* **TASK DIRECTIONS**:
Transcribe the data in full and exactly, omitting any pictures.

Records excerpted from a collection:

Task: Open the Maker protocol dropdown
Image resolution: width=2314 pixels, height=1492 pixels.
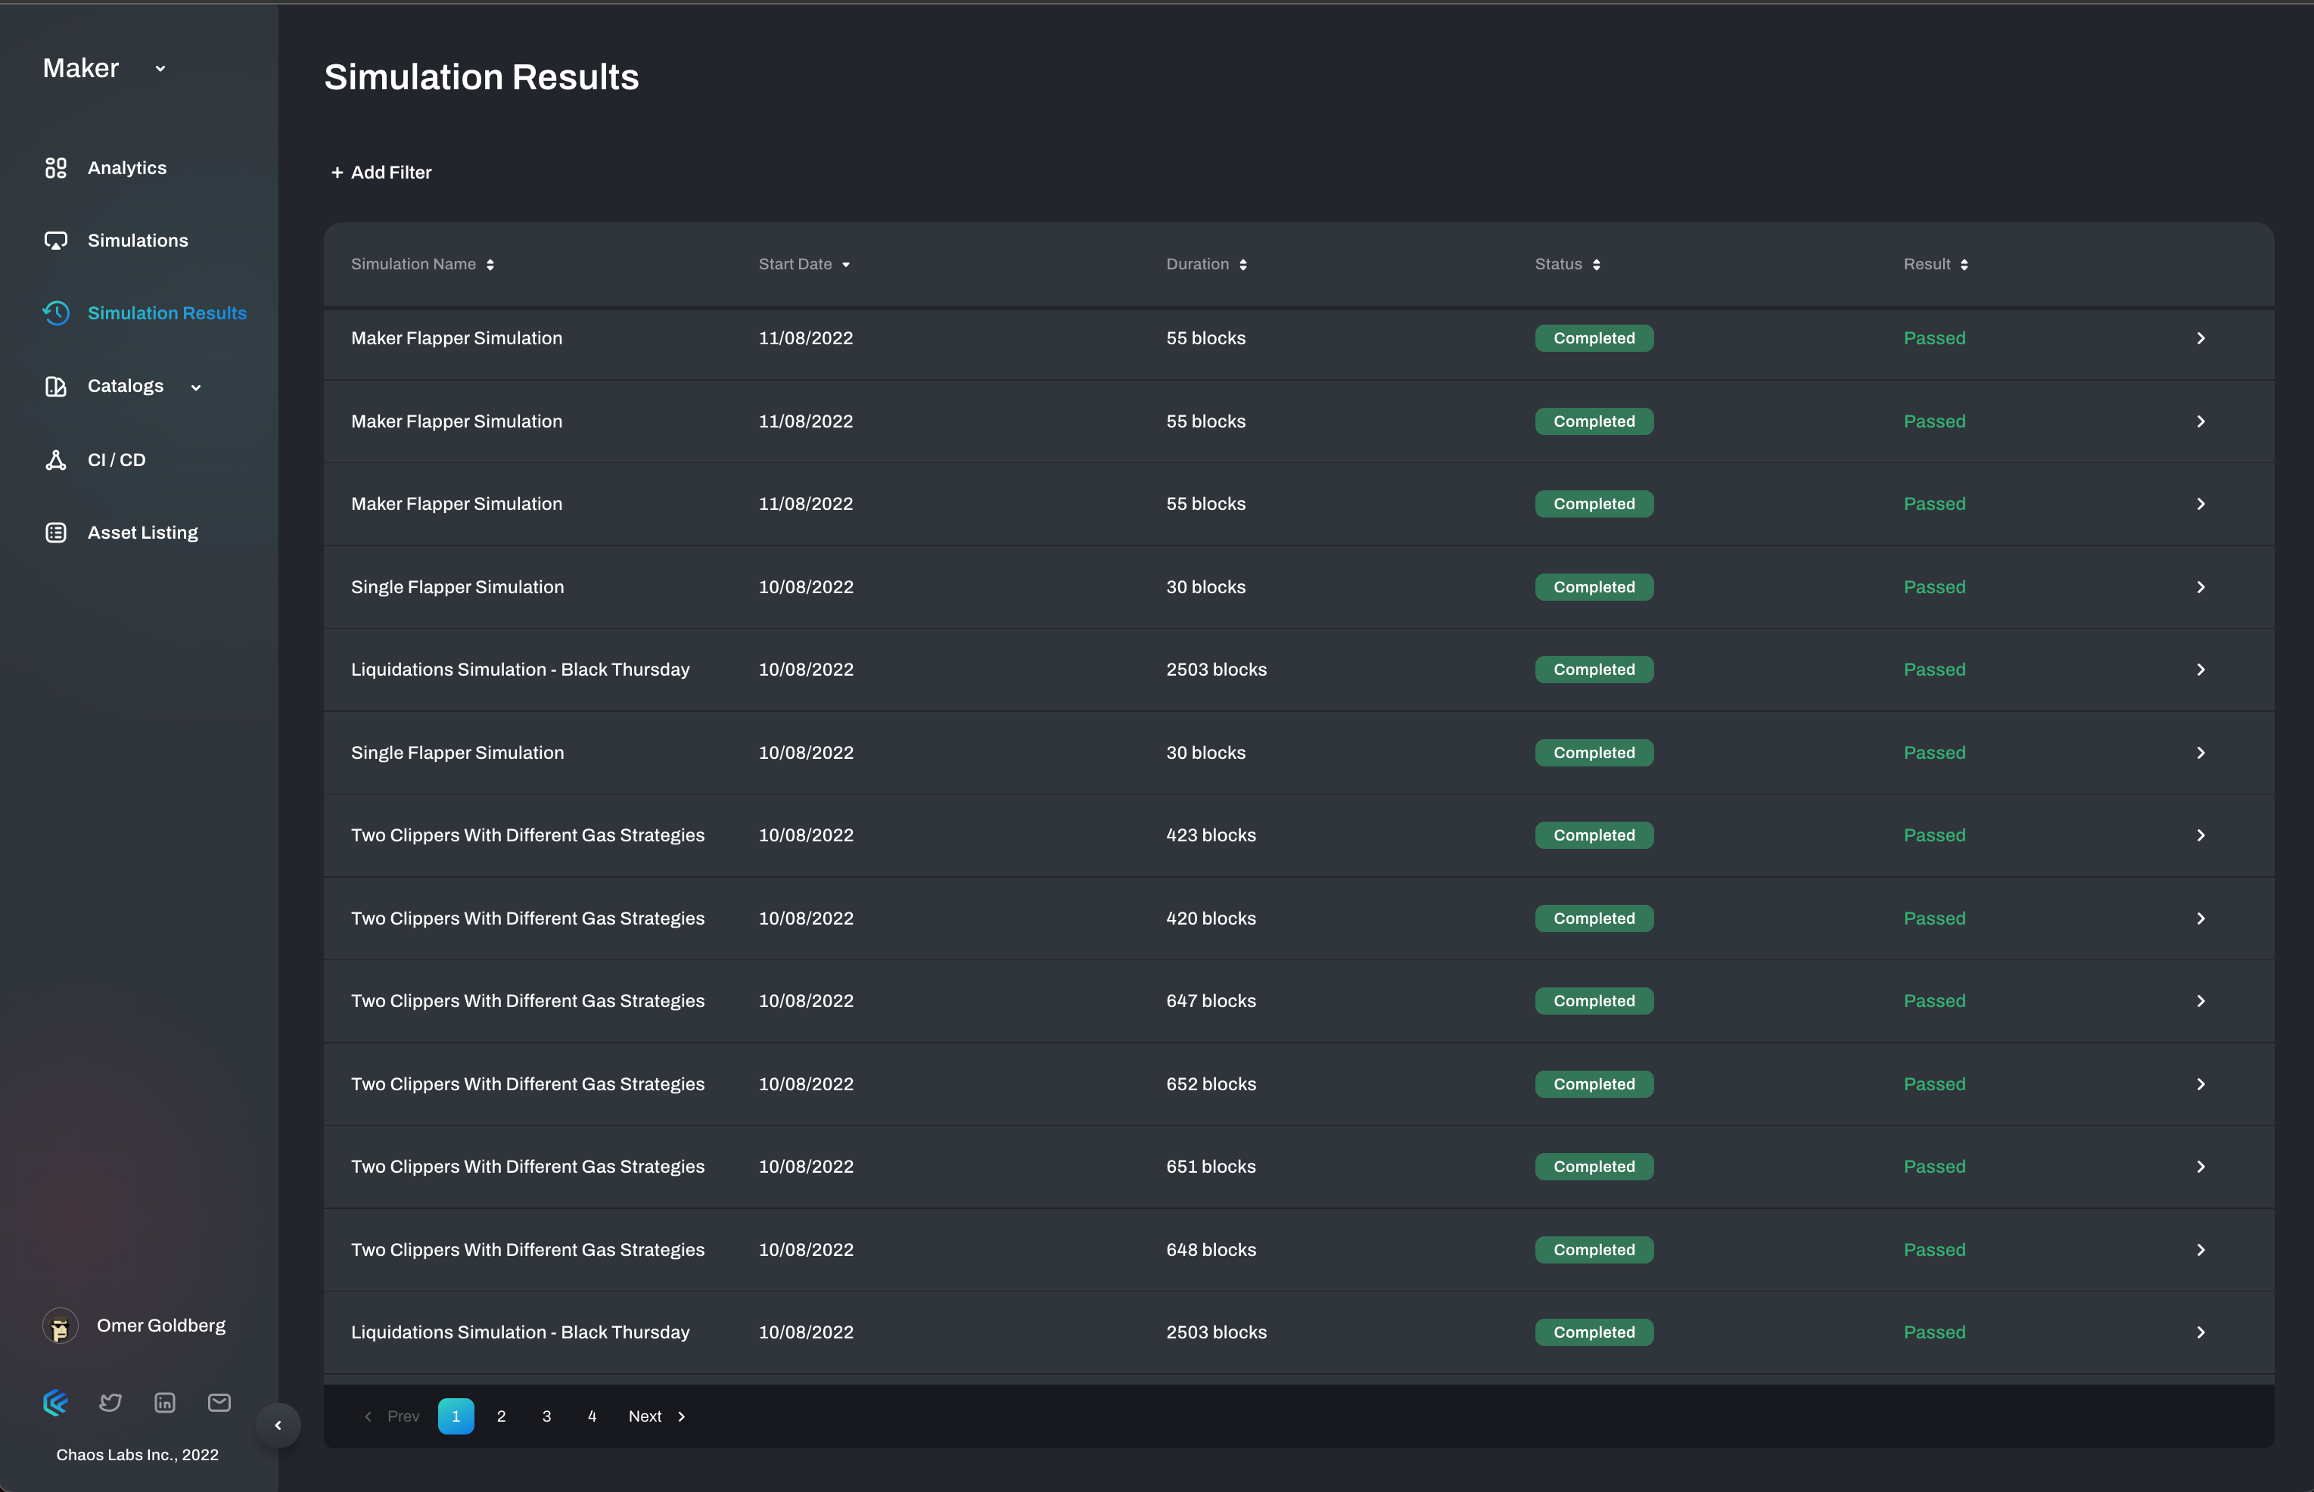Action: [160, 69]
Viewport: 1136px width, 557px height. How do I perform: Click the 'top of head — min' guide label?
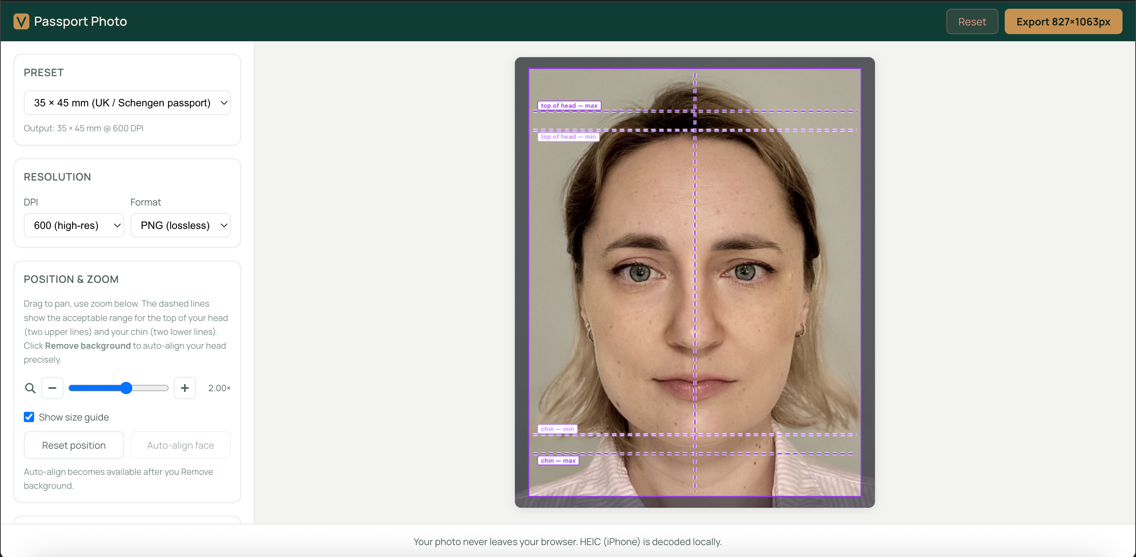pyautogui.click(x=568, y=137)
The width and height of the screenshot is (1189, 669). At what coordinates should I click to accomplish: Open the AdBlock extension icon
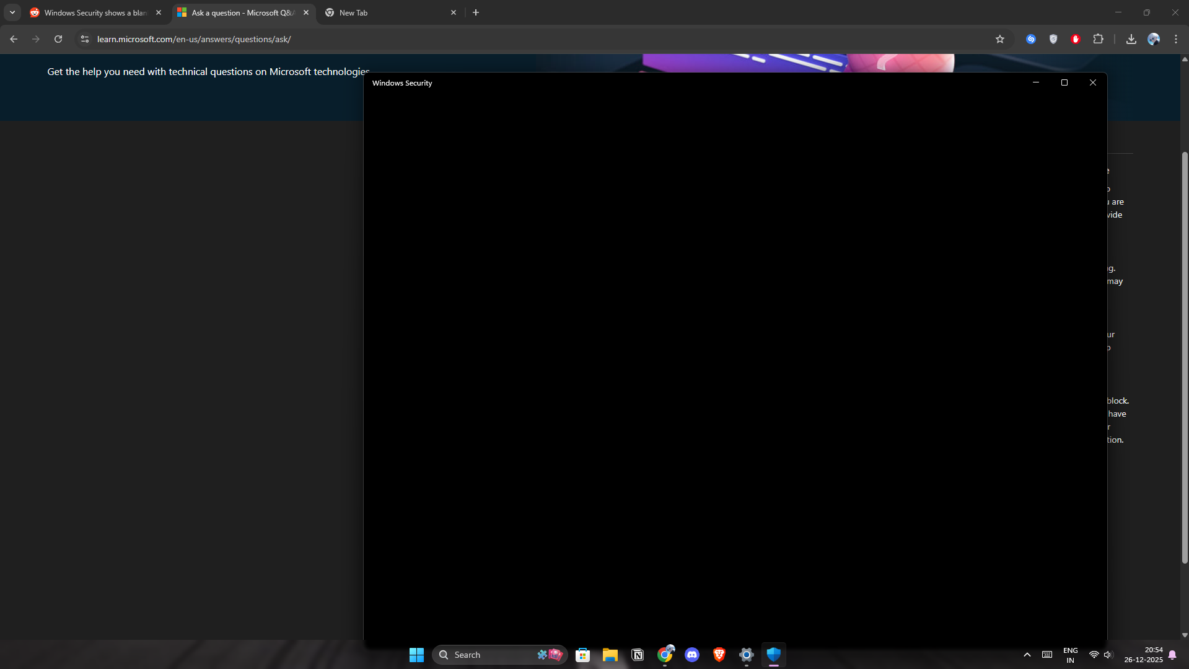1076,38
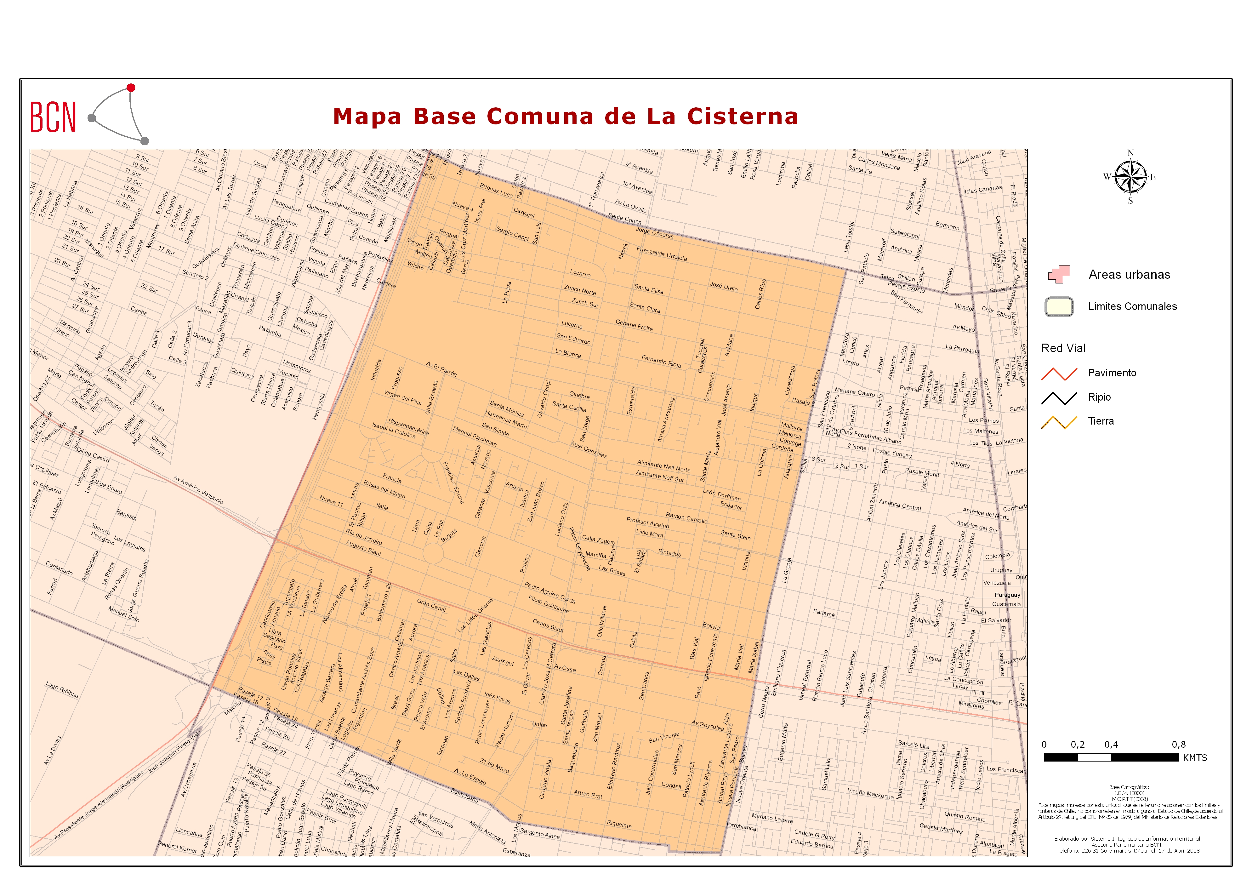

* **OUTPUT OF THE EXERCISE**:
Task: Open the Maker protocol dropdown
Image resolution: width=2314 pixels, height=1492 pixels.
Action: [160, 69]
Viewport: 1136px width, 557px height. How do I perform: Click the 'top of head — min' guide label?
pyautogui.click(x=568, y=137)
The width and height of the screenshot is (1189, 669). At what coordinates should I click to accomplish: Open the AdBlock extension icon
1076,38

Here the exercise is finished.